Nisha Kappillil, Principal Analyst at CybelAngel, joined members of our global team in San Francisco last week for RSA 2020. Motivated by the conversations she had with other information security professionals during the event, she’s sharing her insights and recommendations for how to change the view of humans as a risk variable to humans as a valuable security resource.
RSA 2020 was, despite all the fears of reduced attendance, a very action-packed few days. Alongside the CybelAngel team, I had conversations about today’s evolving risk profiles, security experiences, and best practices with information security professionals from across all industries. Whether I was diving into challenges faced by teams from financial services, consumer goods, or heavy manufacturing, I was struck by the fact that many cyber security risks are truly universal.
Cyber security risks present a common threat that is not discriminatory or prejudice in who it impacts. Anyone and everyone can be a potential target. And as potentially terrifying as that is, it’s also a uniting factor, bringing the security community together with a common goal—to mitigate that risk.
Following on RSA’s theme of ‘The Human Element’ one of the unifying concerns that came up in my discussion with CISOs and CIOs was that humans are, essentially, walking risk factors. My outlook on this negativity is actually reversed. I see humans—employees—as integral resources in an organization’s battle against data leaks or breaches, provided they’re engaged correctly.
If you’re looking for ways to transition your employees from security risks, to security resources, here are my three pieces of advice:
1. Expand awareness and training to address human negligence.

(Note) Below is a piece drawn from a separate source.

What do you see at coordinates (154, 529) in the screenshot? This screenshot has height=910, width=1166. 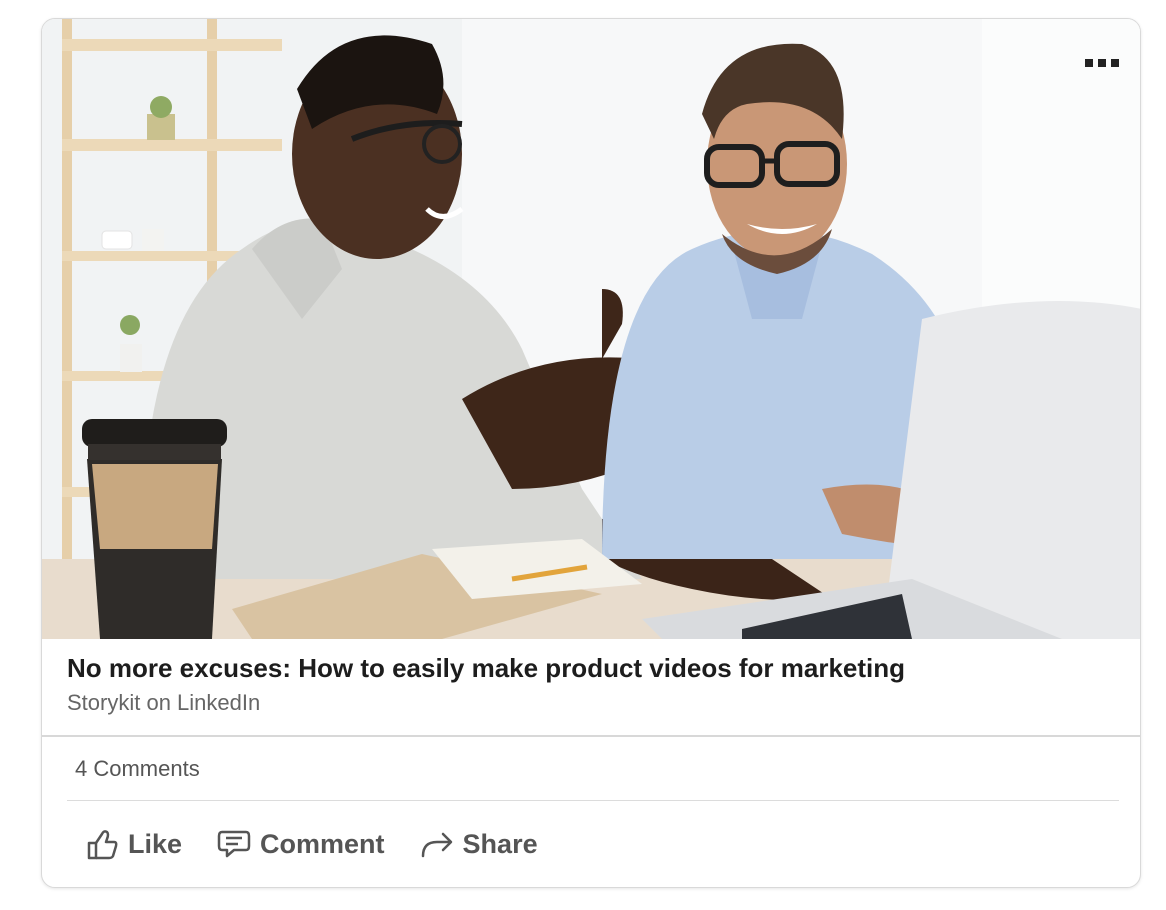 I see `coffee-cup` at bounding box center [154, 529].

Malicious activities are, to be frank, a sexy topic in the security field. Dark web, hackers, foreign bad actors—all topics that do a great job of attracting attention. And yet, of the most critical data leak alerts CybelAngel sends to our customers, 93% of them are caused by negligence. Moving employee education beyond identifying phishing attempts and protecting their passwords is key in reducing negligence.
Introducing training on best practices for topics such as sharing data with third-parties, avoiding unauthorized tools or shadow IT, ensuring proper configuration on cloud platforms, and how to use personal devices like NAS drives securely can help reduce risk of negligent leaks by well-meaning employees.

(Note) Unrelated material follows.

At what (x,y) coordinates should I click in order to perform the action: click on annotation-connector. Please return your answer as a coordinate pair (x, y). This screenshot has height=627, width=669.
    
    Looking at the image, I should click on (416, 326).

Taking this a step further, why not share your organization’s best practices and training materials with your vendors, partners and other third-parties? They may not have the same resources or maturity as your teams, and sharing this knowledge will help them keep your sensitive data safe.
2. Stop thinking that technology will solve all your problems.
The right technology, whether integrated in your networks, or services operating outside your systems will undoubtedly help reduce your risk of data leaks. But it can’t do all the work. One of the things I found most exciting when I joined CybelAngel was that there was robust artificial intelligence and machine learning at work in the solution —machine learning that had been refined for 5+ years, and continued to be innovated.
But once I dove into my work as a cyber analyst servicing our customers, I realized that technology isn’t stand alone magic. We can’t underestimate the value of a human touch. Technology will help you scale your security coverage, but there’s no replacing the value humans bring to contextualizing risks and providing actionable insights.
3. Ensure teams are focusing on the work that matters.
No one ever has a big enough budget, or enough resources. Headcount on teams can be hard to increase, and that makes it especially important that your organization has their highly skilled security teams working on the right things.
How does this help transition humans from security risk to resource? Security employees struggling with strained bandwidth won’t be able to perform their work as effectively, and things can slip through the cracks.
As part of my work with customers, I deliver incident reports that are used by SOC teams to prioritize and guide their activities. Because these reports are all validated (no false positives or simply suspicious findings) I receive the feedback that I’ve helped them avoid the hassle of trying to get through the flood of non-value add alerts that they are sent by other security providers.
I encourage you to take a look at where your teams’ skills are strongest, and focus on prioritizing their work to allow them to dedicate their time and energy there. Combing through Shodan to look for open IPs, ad hoc exploration of domain names, even the work of remediation may not be strong strategic use of their limited bandwidth, and can be outsourced.
One of my favorite things about RSA 2020 was having the opportunity to connect with people from all over the world, from all different industries—all of us driven by common security goals. As so many of us spend our days in front of a screen (or several screens!), being together in person, to chat, explore, and share our insights was invaluable. Exactly ‘The Human Element’ I enjoy so much about my work in cybersecurity.